Qiu Xiaofei, Vortex (2015), all photos via Rui Tang for Art Observed
Double Pendulum, the first solo exhibition of Qiu Xiaofei in North America, is currently on view at Pace Gallery on 510 West 25th Street. Showcasing a group of new paintings, the exhibition presents the artist’s transition towards an abstract expression through a range of colors that complicate the relationships between foreground and background.
Qiu Xiaofei, Cloud and Mist (2015)
Qiu’s mixture of the opposite shades evokes a sense of imbalance and unsettledness, which is intensified by the labyrinthine scenes shown in his works. Often creating dark scenes drawing on forest motifs, the artist pushes his compositions towards the surreal through the addition of obscured, abstracted elements;  floating spheres, enormous geometries, indiscernible figures, even female figures in serpentine bodies or a constitution of misty and cloudy colors take the works to strange new expressive fields.
Qiu Xiaofei, Temple Roof (2015)
Qiu Xiaofei, Loop Snake No.2 (2015)
Qiu manifests these conflicts of reality and dream through the intricate depictions of one of his paintings, entitled Zero Gravity No.1.  In this work, the artist has rendered a purple and pink loop of paint, seemingly suspended against tangled and extended lines appearing to be trees.  Almost crossing the entire canvas, the loop seems to exist as an orbit, where three spheres are floating above it. In contrast to the imprecise “forest†scene, with three spheres floating above its slur of material, and giving the impression of gradual movement through the picture plane.  A tension is being accumulated, where the three spheres will perhaps lose the balance and ultimately drop from sight, hinted at by the work’s explosive background, which implies ample space beyond the canvas’s limits.  The artist constructs a space where the illusion and the reality are interwoven, obscuring each other while sensations of balance are frequently challenged in the painting or reasserted, as if poised on the brink of a chaotic collapse.
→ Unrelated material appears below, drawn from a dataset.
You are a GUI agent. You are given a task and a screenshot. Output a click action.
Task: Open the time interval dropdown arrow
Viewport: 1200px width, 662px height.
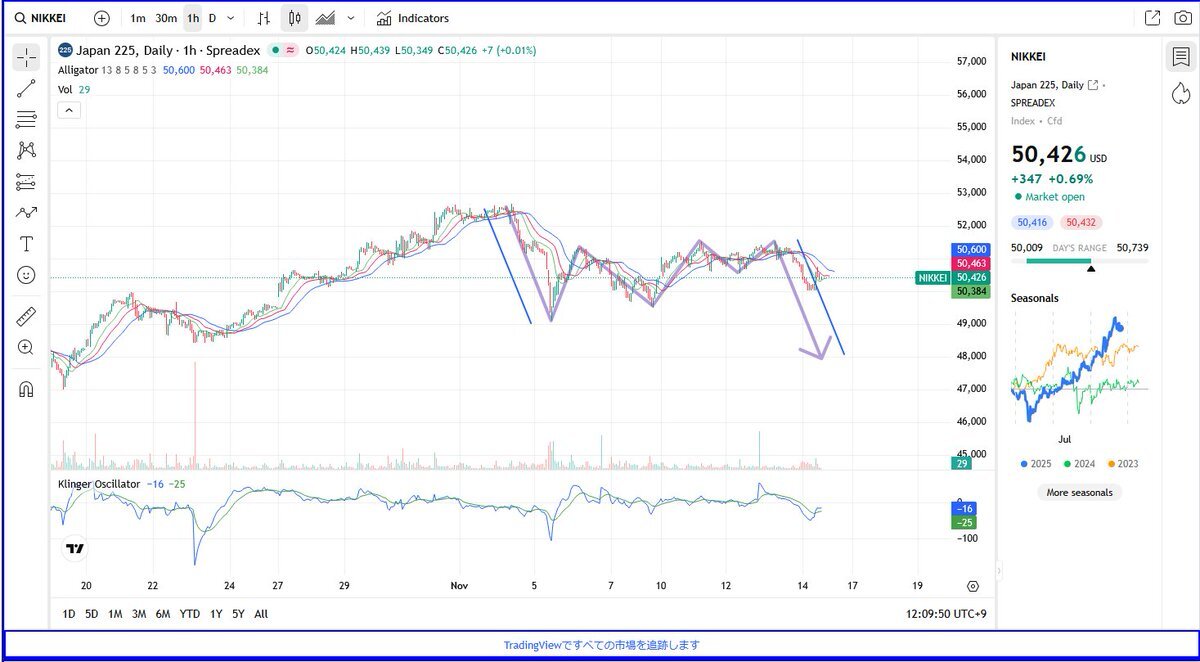click(231, 18)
Qiu Xiaofei, Zero Gravity No.1, (2015)
This sense of tension is loosened considerably with the piece Female Theft.  Differentiating from other works in the exhibition created on single and large canvas, the artist has separated this painting into different elements. The work is a configuration of five small paintings, presenting a dark forest in the upper reaches of its disjointed scenery, below which are two other paintings of abstract loops and swirls, as if an underworld lurked below the dark surface of the woods, lent a perplexing nature through rough and tangled brushstrokes, and its oppressively heavy colors.  Nearby, however, this darkness is compounded by a female nude, holding the head of a male figure.  This tension of masculine and feminine is compounded by a pair of small balls held by a net, carrying references to the male reproductive organs and the gender oppositions in play. The artist breaks down his frequent subject, turning it into different parts, allowing multiple layers and narratives into this work, while also pushing broader narratives with a minimum of expression.
Qiu Xiaofei, Female Theft (2013-2015)
Focusing on the artist’s most recent practice, Double Pendulum shows Qiu’s shift into abstraction, but also perhaps an exploration, of relationships between conceptual expressions with the indecipherable, the illusional and the subconscious.
The exhibition is on view until April 23rd.